*** Begin section ***

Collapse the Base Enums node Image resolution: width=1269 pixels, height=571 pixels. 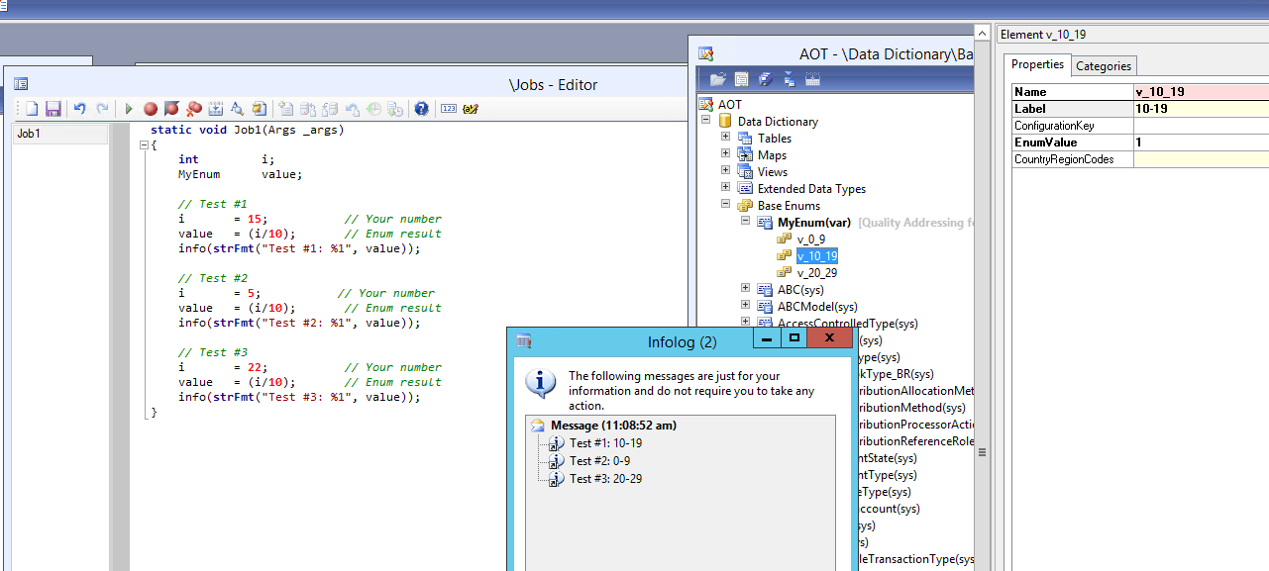click(725, 205)
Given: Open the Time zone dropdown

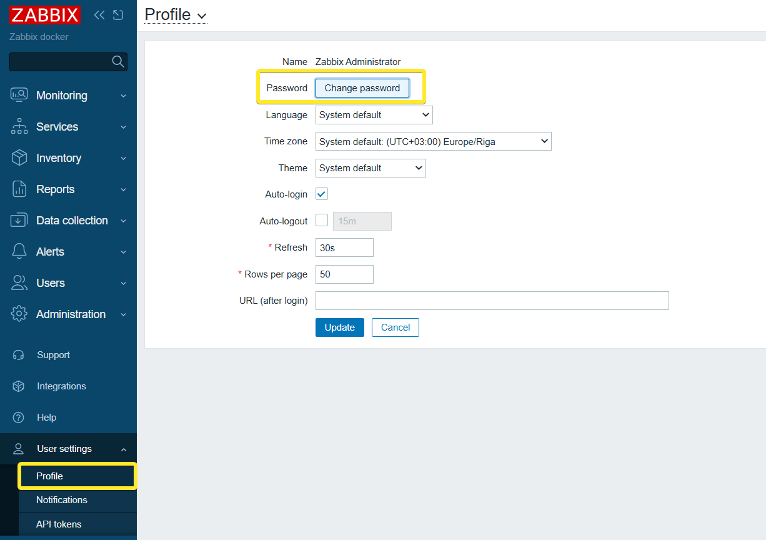Looking at the screenshot, I should [433, 142].
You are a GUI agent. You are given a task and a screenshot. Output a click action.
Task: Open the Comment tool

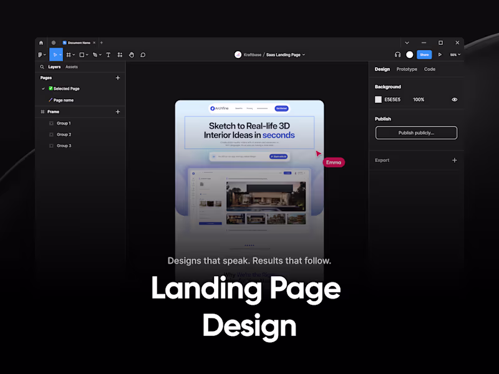click(143, 55)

*** End section ***

**What you have to do**
Every line from the one holding "Given: Open the Time zone dropdown" through the end of the records above must be reproduced verbatim, pictures excepted.

**Response for this exercise**
Given: Open the Time zone dropdown

Looking at the screenshot, I should [433, 142].
You are a GUI agent. You are given a task and a screenshot. Output a click action.
Task: Open the Comment tool

click(143, 55)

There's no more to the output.